AE: How did you feel about Kennedy pushing up on your character’s woman only a couple months after she died? How rude is that?
AB: Yeah, that bitch! Just kidding. I love Iyari [Limon, who played Kennedy], and I told her upfront how everyone hated Tara at first for usurping Oz. I told her to hang on, enjoy the ride, and people would grow to love her the way they loved Tara and Oz.
AE: In light of the recent “Buffy Is My Life” essay contest, I wonder how did working on Buffy affect your life?
AB: I started when I was 22 and I spent a good chunk of my 20s immersed in Sunnydale. How that can’t affect someone, I don’t know. I definitely wouldn’t be able to do a lot of the things I’ve done without Buffy. And I met some very special people on the set that are still integral to my life today.
It’s funny because I saw Joss recently, and while we were standing there looking at pictures of his adorable kids, I realized that this was the guy who had changed – for good or bad – my life forever. It was a kinda crazy realization, that one person can have so much influence on another.
AE: What are your thoughts on the “Once More With Feeling” sing-alongs?
AB: I think they’re awesome! I hope there is a lot of “in drag Tara” going on out there!
AE: Have you read any of the latest Season 8 Buffy comics?
AB: I know that poor Warren is skinless and loving it!
AE: Do you know if Tara’s going to appear in the Season 8 Buffy comic?
AB: I don’t have a clue. I don’t get the secret info comic book updates. They know I’m a terrible gossip!
AE: Do you keep in touch with any of your co-stars, especially from such big-name projects as Buffy or Taboo?
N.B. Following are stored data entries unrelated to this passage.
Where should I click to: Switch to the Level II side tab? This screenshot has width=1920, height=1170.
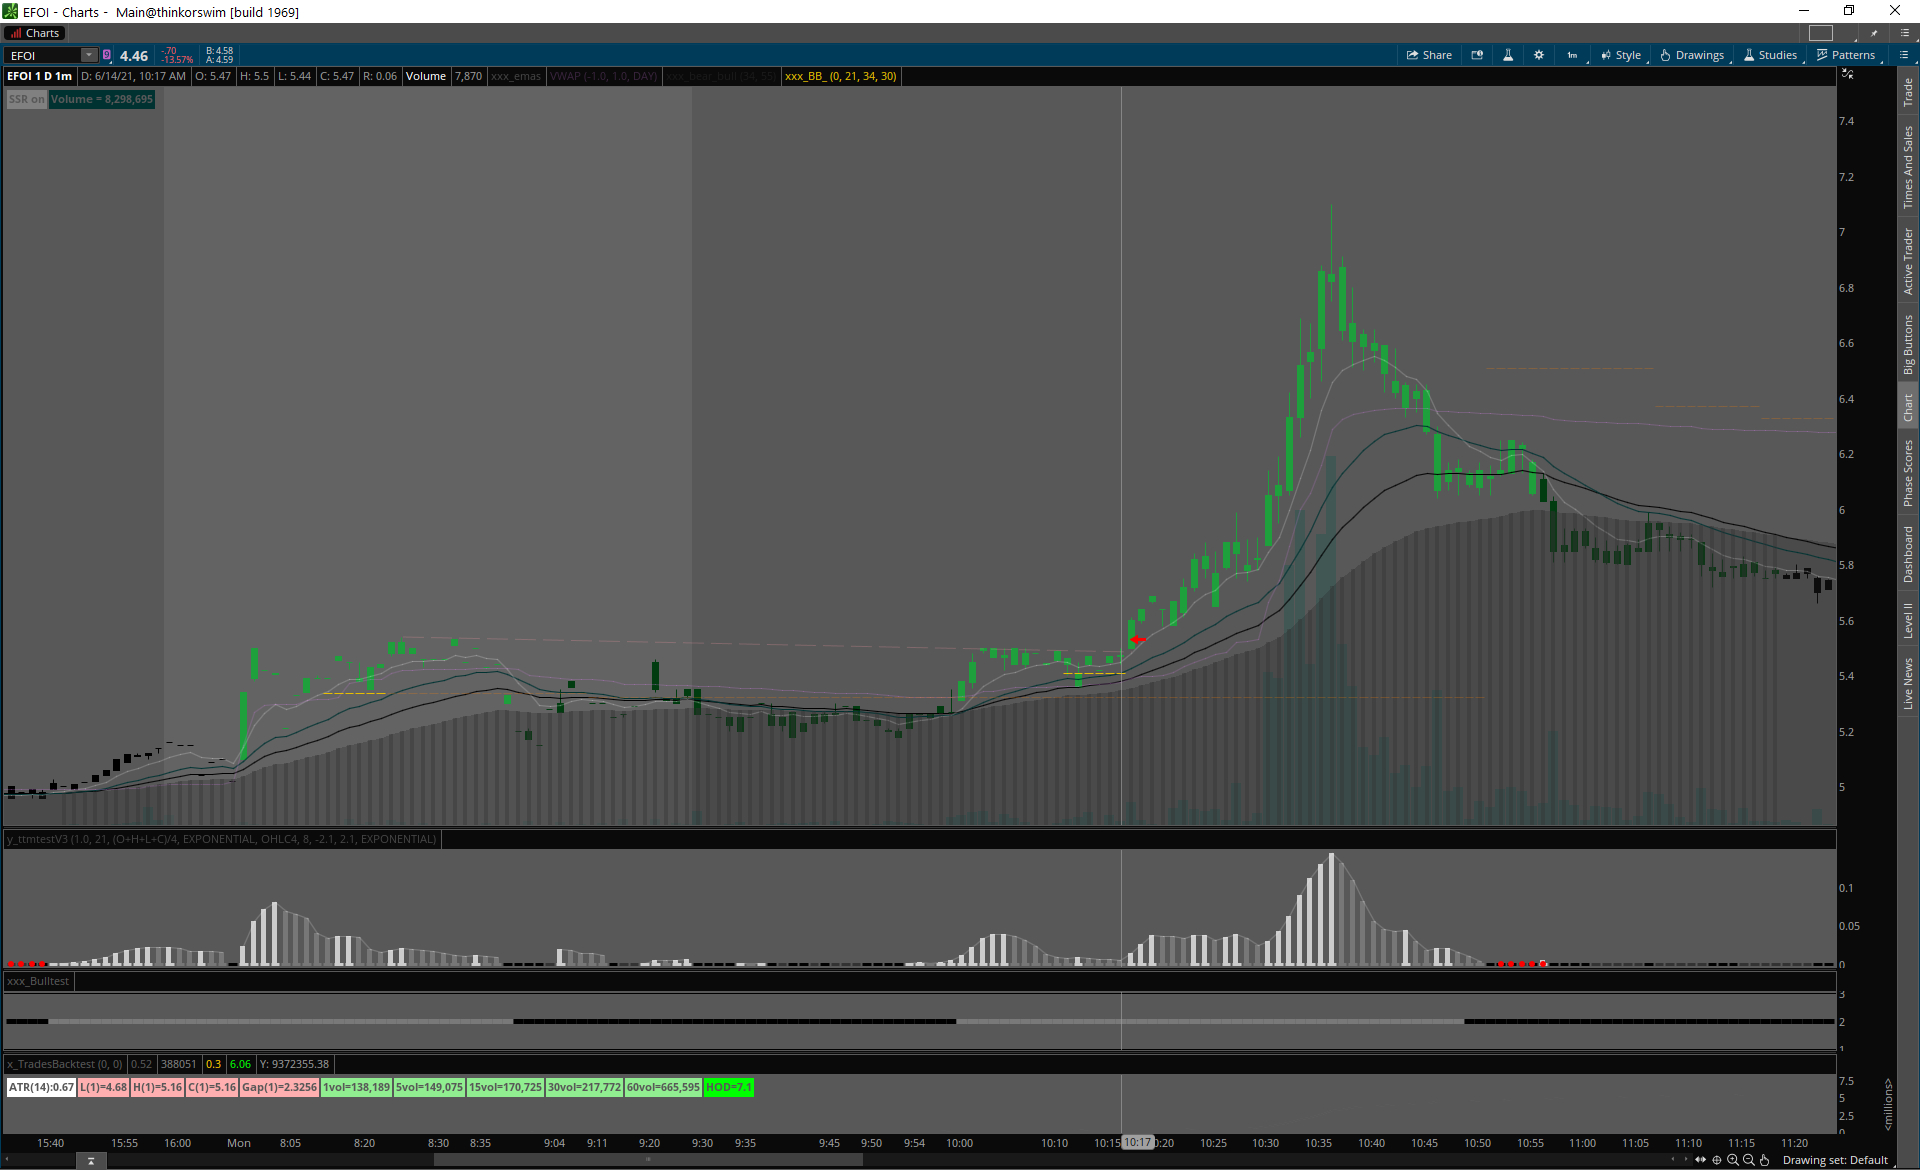point(1908,620)
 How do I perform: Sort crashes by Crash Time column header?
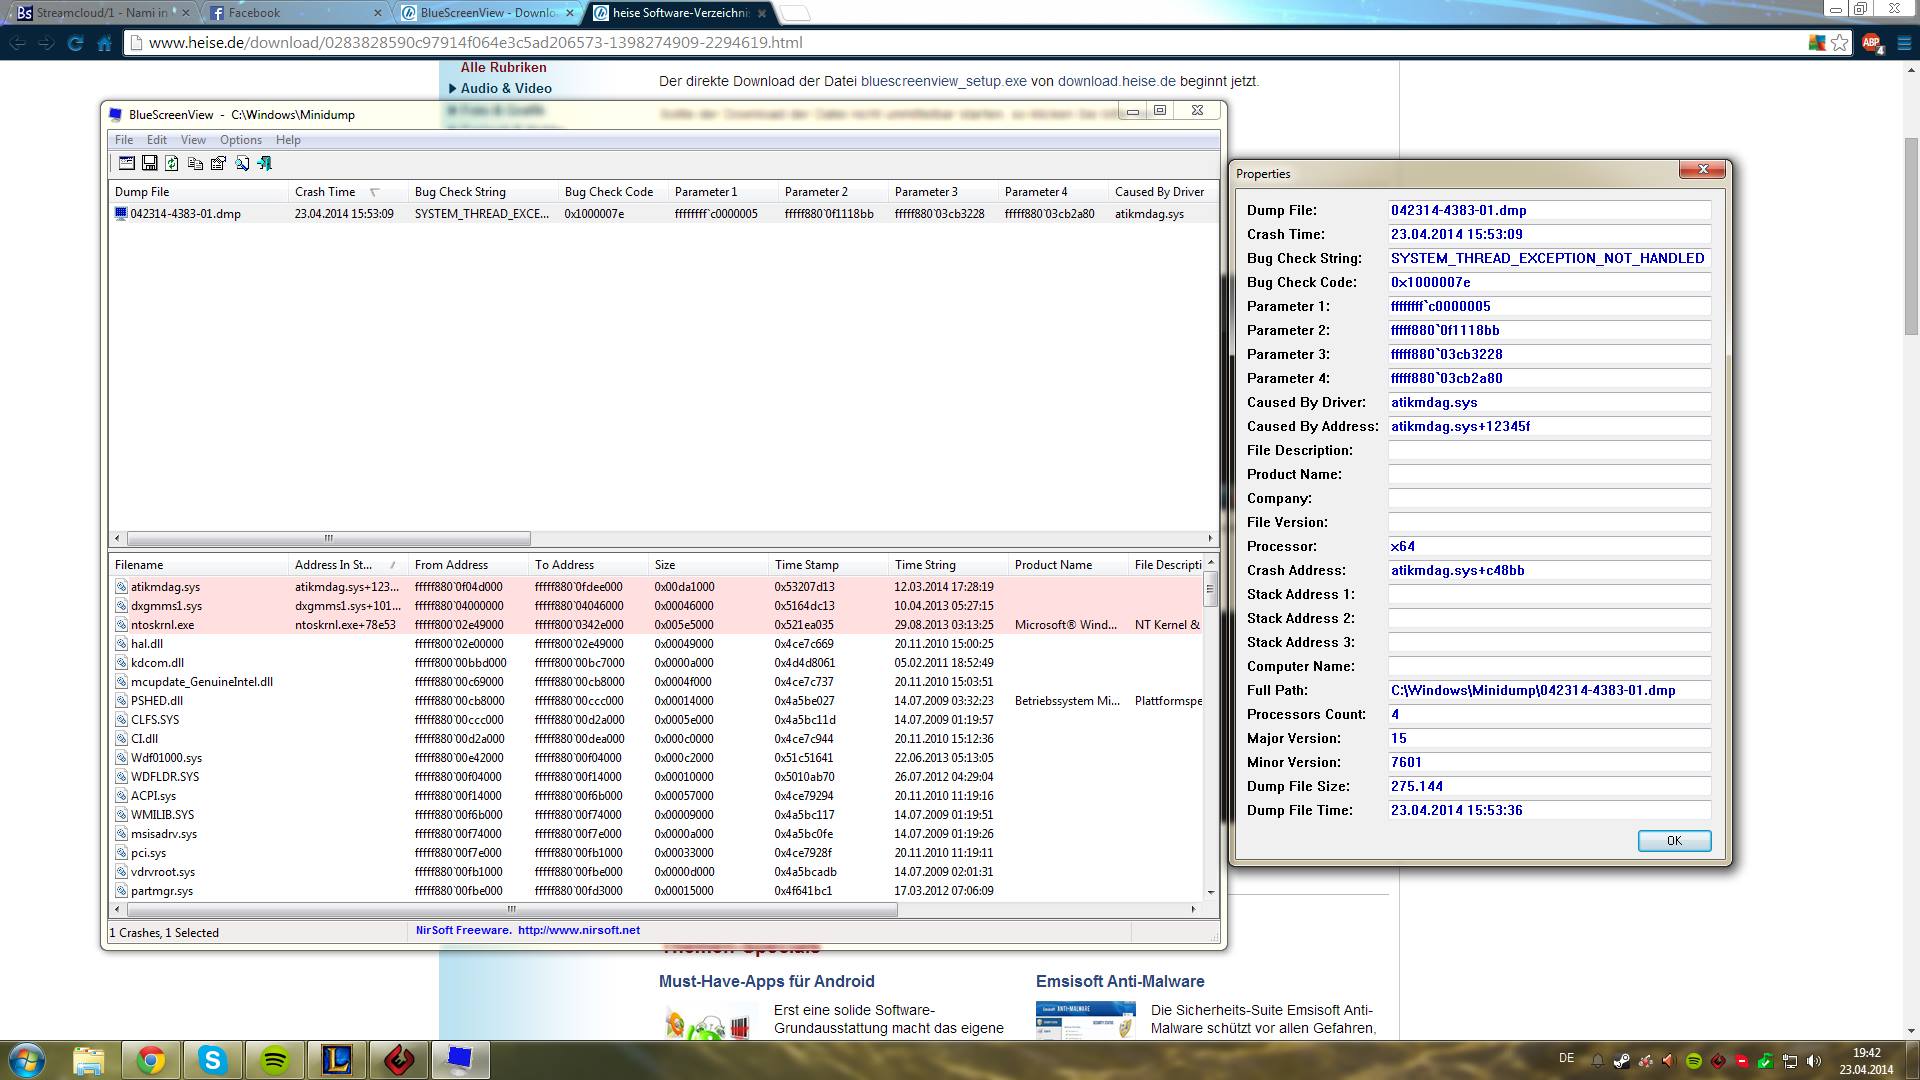tap(326, 192)
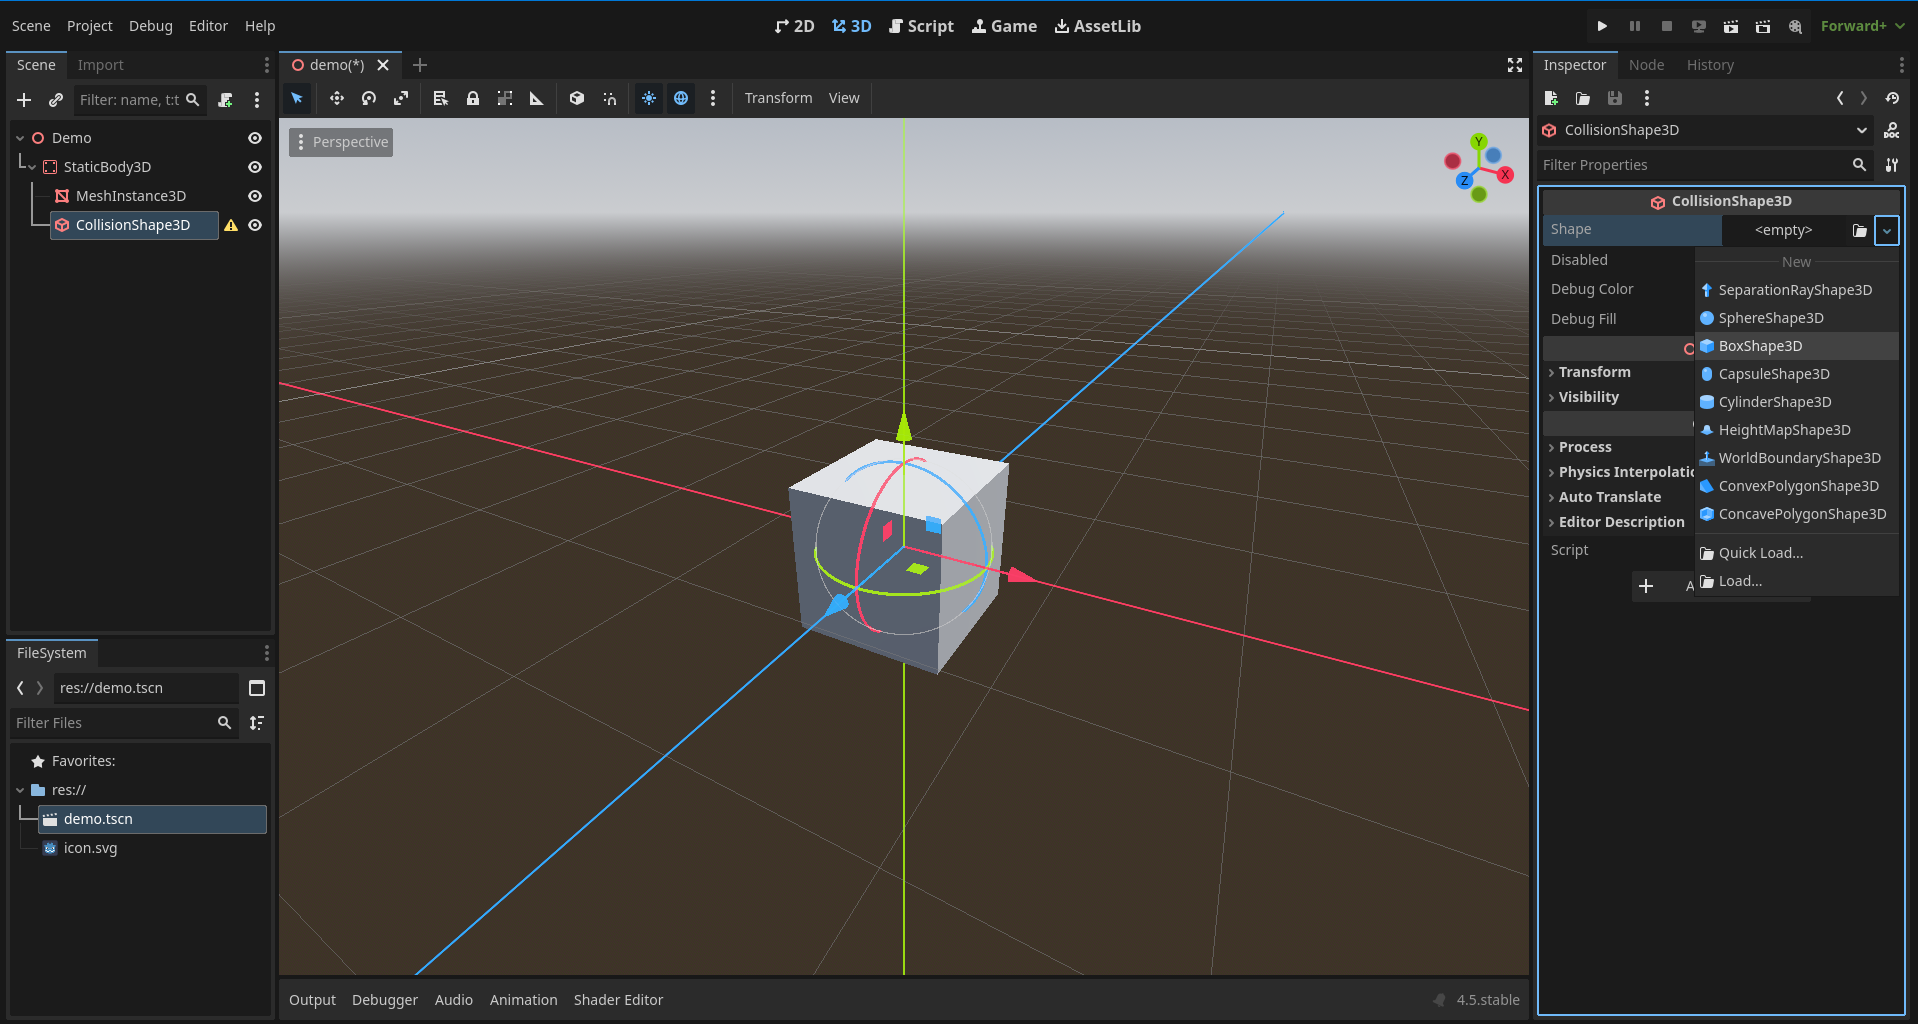Select demo.tscn in the FileSystem panel
1918x1024 pixels.
tap(97, 818)
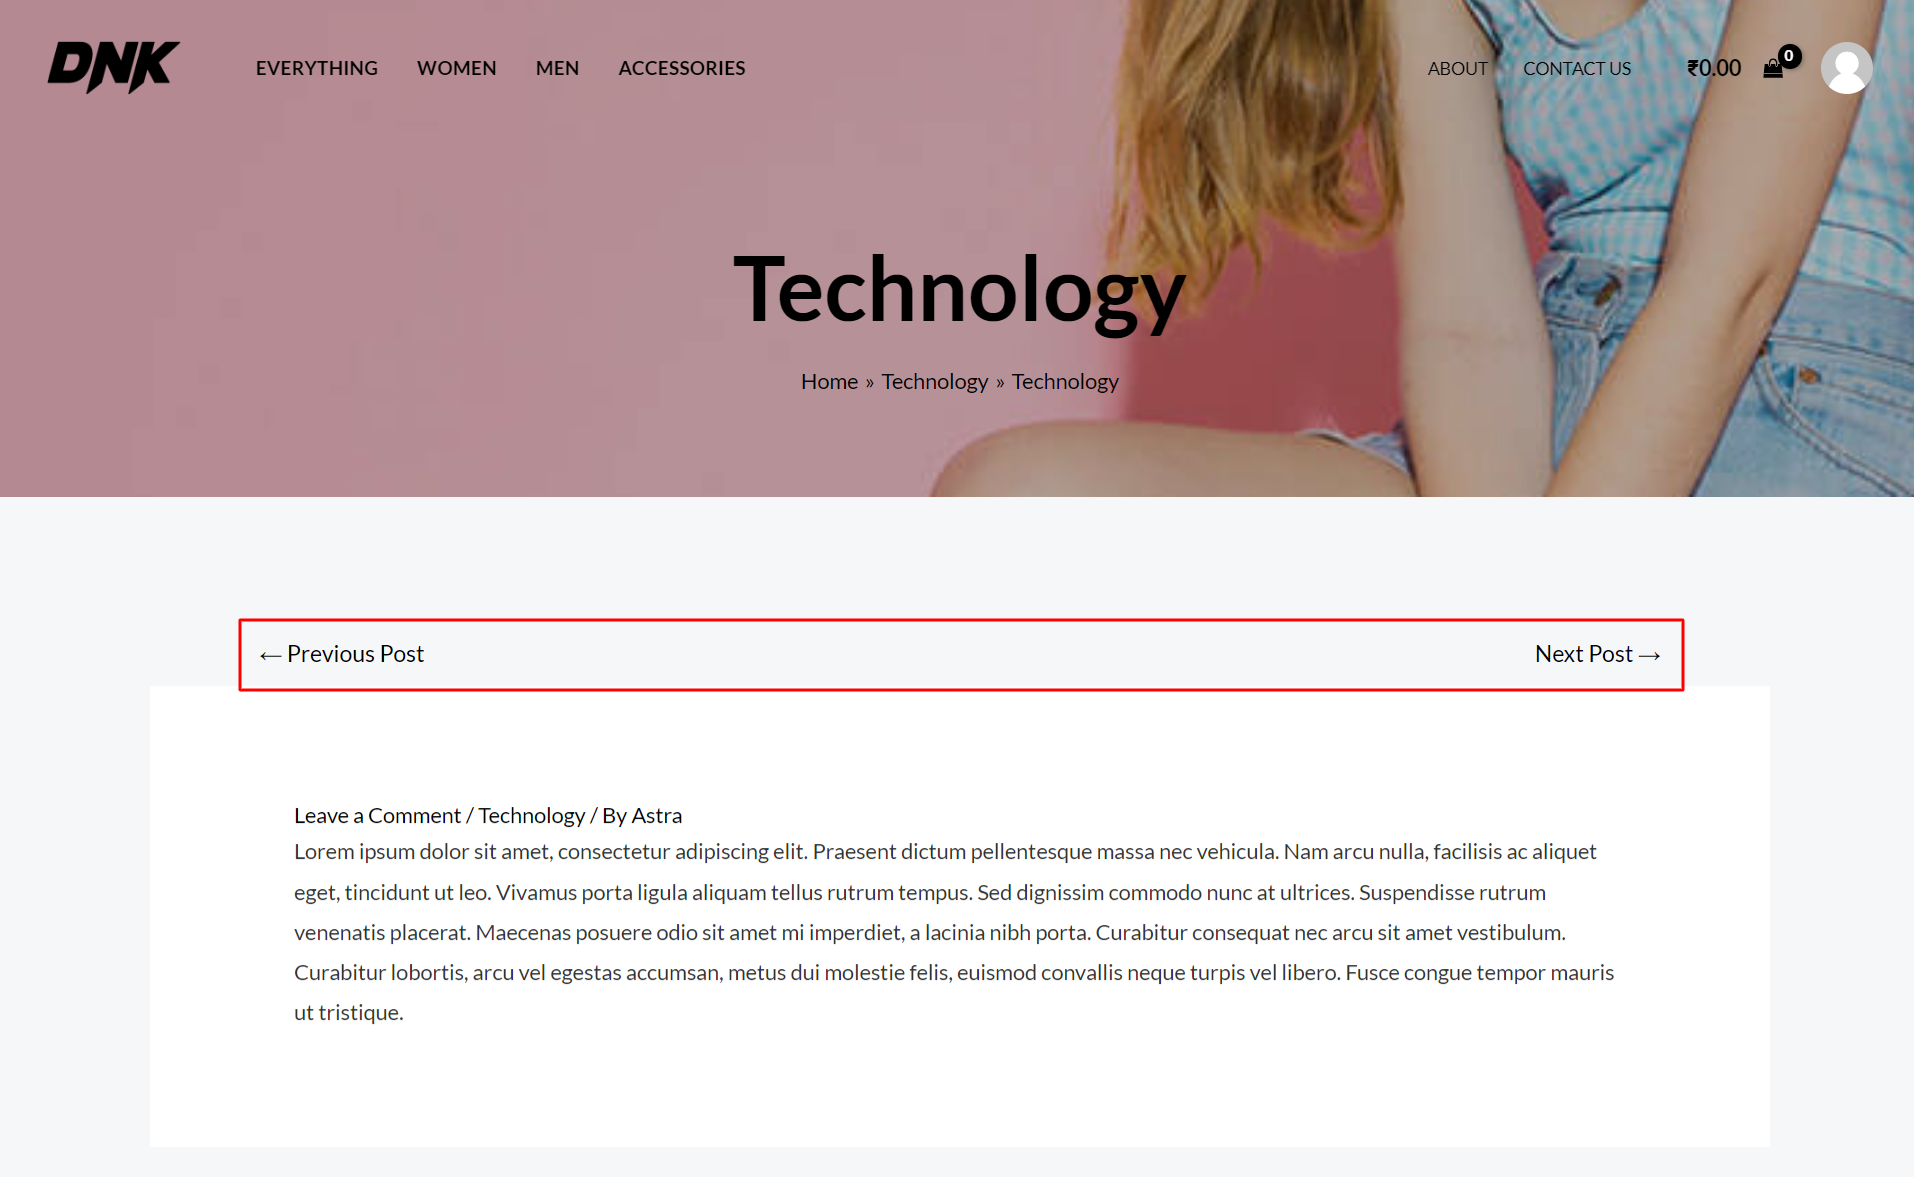Go to the ABOUT page
Screen dimensions: 1914x1177
tap(1457, 67)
AB: I see Michelle [Trachtenberg, who played Dawn] occasionally, the trio [Adam Busch, Danny Strong and Tom Lenk] and Juliet Landau [who played Drusilla], who’s awesome.
AE: Do you think that your pro-gay career opens or closes doors for you? Does it create some sort of glass-ceiling effect or do you find that many people are coming to you with projects?
AB:I think playing a gay character on television opened a ton of doors for me, while at the same time closing a lot of doors for me. We still live in a world where a very Christian moral ethical code is implicit to our society. And sadly, some people have taken this and used it as a tool to divide.
I have been very blessed to work with a host of LGBT directors, producers, actors and writers, and let me tell you, who you sleep with has no effect whatsoever on the quality of the work. Believe me, being straight doesn’t make you a better entertainer.
AE: What drew you to work with the LGBT community on films?
AB:I try and choose films that appeal to me on a psychological level. Some of them happen to be about straight people and some about LGBT people. I don’t make a distinction. For me, it’s all about the project itself.
AE: Are you up to playing any other lesbian roles in the future?
AB: If the part kicks butt, then of course I’m there.
AE: You mentioned previously that your favorite movie is Antonia’s Line. If this is true, can you tell us why? Who’s your favorite character and what’s your favorite scene from the movie?
AB: I just think it’s a lovely film about love and treating the people around you with compassion and respect. I think my favorite scene is the first, where we discover that this is Antonia’s day to die. It’s so beautiful; I can’t do it justice with my explanation. My favorite character is probably Antonia herself.
AE: When did you know you wanted to become an actress?
AB: When I was a little kid I saw the Nutcracker Suite and desperately wanted to get on the stage. That was the beginning of the end for me!
AE: Would you ever consider doing Broadway theater over movies?
AB: Hell yeah! Bring Broadway on! I have a friend who does Broadway [Jenna Leigh Green from Wicked], and I am so jealous of her. She has an amazing voice, and the job is well-deserved, but I’m still jealous she gets to tread the boards.